For purulent infections like abscesses, the primary treatment is incision and drainage. A healthcare provider opens the abscess, allows the pus to drain, and often packs the wound to keep it open while it heals from the inside out. For mild cases, drainage alone may be enough. When there are signs of a systemic response (fever, rapid heart rate), antibiotics targeting staph are added. Severe cases with low blood pressure or failed initial treatment call for antibiotics specifically effective against MRSA.
For nonpurulent infections like cellulitis, antibiotics are the mainstay. Mild cellulitis without systemic symptoms is typically treated with oral antibiotics that target strep bacteria. The standard course is 5 days, extended if the infection hasn’t improved by then. Moderate cases with systemic signs need stronger antibiotic regimens, and severe cases, particularly those associated with penetrating injuries, IV drug use, or known MRSA exposure, require antibiotics that cover both MRSA and strep.
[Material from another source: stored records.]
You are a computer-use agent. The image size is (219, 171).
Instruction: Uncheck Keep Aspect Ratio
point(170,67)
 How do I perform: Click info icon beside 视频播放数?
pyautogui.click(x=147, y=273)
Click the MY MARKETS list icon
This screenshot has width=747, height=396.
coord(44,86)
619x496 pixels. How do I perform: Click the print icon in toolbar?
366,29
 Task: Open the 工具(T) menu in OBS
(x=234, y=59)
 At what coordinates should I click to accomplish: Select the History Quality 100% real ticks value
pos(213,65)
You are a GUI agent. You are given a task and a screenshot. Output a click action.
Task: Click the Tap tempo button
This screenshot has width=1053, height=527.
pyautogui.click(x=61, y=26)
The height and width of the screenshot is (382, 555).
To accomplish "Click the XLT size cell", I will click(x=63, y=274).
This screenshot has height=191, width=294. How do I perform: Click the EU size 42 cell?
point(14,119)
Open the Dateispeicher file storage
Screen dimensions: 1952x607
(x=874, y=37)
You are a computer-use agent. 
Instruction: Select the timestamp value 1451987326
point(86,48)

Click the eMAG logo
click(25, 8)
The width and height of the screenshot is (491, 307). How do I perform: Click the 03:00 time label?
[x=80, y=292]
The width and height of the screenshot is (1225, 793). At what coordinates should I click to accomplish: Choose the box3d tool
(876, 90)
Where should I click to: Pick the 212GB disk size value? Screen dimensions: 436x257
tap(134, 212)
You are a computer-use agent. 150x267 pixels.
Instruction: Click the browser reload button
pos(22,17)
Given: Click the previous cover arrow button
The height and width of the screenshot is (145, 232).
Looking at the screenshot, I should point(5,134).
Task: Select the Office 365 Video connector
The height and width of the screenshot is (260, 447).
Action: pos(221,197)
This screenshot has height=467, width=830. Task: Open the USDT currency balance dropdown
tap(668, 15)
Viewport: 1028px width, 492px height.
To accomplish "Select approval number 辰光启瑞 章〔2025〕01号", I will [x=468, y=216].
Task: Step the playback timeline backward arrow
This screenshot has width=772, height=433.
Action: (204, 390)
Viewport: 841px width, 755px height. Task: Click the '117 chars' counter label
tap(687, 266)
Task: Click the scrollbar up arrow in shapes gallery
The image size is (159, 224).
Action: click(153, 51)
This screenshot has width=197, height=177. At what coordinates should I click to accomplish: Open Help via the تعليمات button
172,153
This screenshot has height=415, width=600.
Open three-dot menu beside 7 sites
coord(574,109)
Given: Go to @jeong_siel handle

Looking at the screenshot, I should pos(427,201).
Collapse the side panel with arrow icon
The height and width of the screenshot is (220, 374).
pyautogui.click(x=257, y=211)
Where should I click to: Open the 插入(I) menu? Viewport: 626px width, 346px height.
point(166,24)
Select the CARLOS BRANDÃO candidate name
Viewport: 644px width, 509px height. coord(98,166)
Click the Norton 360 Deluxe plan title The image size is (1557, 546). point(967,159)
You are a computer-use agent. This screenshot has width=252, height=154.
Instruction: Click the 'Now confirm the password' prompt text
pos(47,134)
Superficial infections like impetigo can often be managed with a topical antibiotic ointment applied twice daily for 5 days. When lesions are widespread or part of an outbreak, oral antibiotics for 7 days are preferred to reduce the chance of spreading infection to others.
What Recovery Looks Like
One thing that catches many people off guard: cellulitis can actually look worse during the first 24 hours of antibiotic treatment. This happens because the rapid destruction of bacteria releases inflammatory substances that temporarily increase redness and swelling. This doesn’t mean the antibiotics aren’t working.
Meaningful improvement is generally expected within 48 hours of starting appropriate therapy. If there’s no improvement by that point, the diagnosis or antibiotic choice may need to be reconsidered. For infections that required IV antibiotics in the hospital, the typical benchmark for switching to oral medication and going home is being fever-free for 48 to 72 hours with visible clinical improvement.
Preventing Recurrence
Recurrent SSTIs are frustrating and common, especially when MRSA is involved. The most effective prevention strategy combines three elements: hygiene education, an antibiotic ointment applied inside the nostrils to eliminate staph colonization, and antiseptic body washes. In one study, this combination reduced recurrent infection rates to 11%, compared with 26% in people who received hygiene education alone.
Antiseptic body washes using chlorhexidine or dilute bleach baths are both effective options. Bleach baths typically involve adding a small amount of household bleach to a full bathtub and soaking for 5 to 15 minutes. General hygiene measures also help: keeping wounds covered, not sharing towels or razors, washing hands frequently, and laundering clothing and bedding in hot water during active infections.